Exercise details: Copy out the lines from the line containing "Given: Click the Cancel" through the line containing "Looking at the screenshot, I should pos(365,420).", including both, and leave any pictures out of your answer.

* begin Data provided *

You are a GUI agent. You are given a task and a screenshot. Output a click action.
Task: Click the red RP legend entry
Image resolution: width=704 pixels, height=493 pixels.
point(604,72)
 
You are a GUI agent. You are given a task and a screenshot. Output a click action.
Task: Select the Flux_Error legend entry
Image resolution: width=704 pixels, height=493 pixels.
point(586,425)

* end Data provided *
* begin Data provided *

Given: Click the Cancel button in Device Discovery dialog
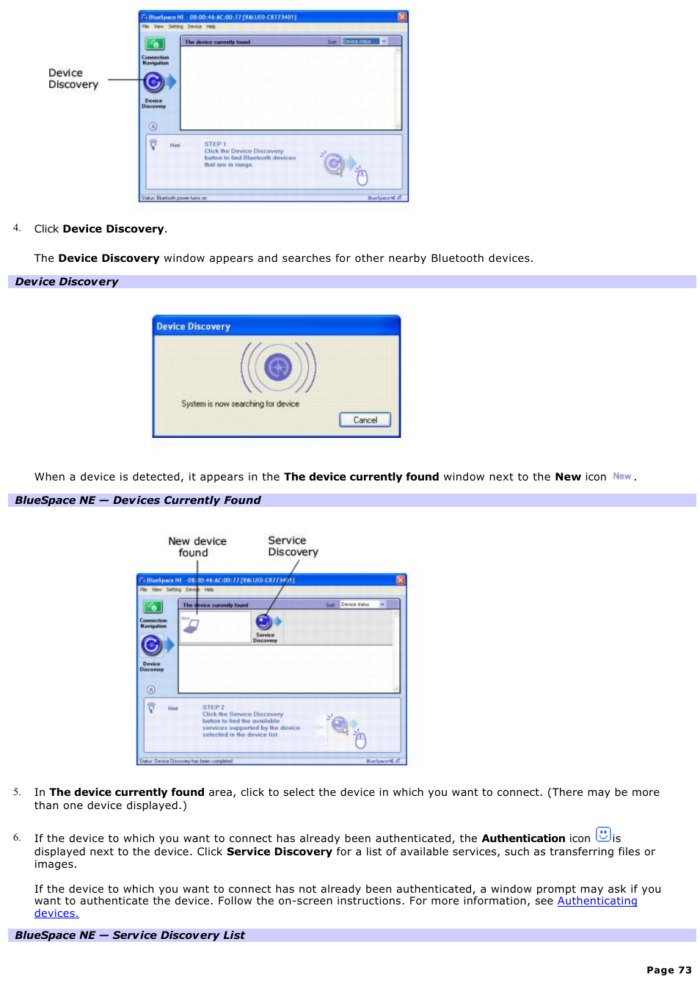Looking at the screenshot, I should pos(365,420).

* end Data provided *
* begin Data provided *

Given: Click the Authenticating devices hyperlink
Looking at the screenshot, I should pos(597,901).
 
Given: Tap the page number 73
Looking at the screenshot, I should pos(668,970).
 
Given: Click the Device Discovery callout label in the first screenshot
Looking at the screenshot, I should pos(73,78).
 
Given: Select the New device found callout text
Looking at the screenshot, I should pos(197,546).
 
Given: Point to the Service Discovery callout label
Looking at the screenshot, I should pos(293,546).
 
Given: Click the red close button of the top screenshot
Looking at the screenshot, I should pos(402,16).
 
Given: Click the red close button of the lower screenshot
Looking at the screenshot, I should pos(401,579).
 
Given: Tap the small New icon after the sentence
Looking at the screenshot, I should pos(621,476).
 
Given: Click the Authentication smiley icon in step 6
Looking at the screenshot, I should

* end Data provided *

Expected output:
Given: Click the Cancel button in Device Discovery dialog
Looking at the screenshot, I should pos(365,420).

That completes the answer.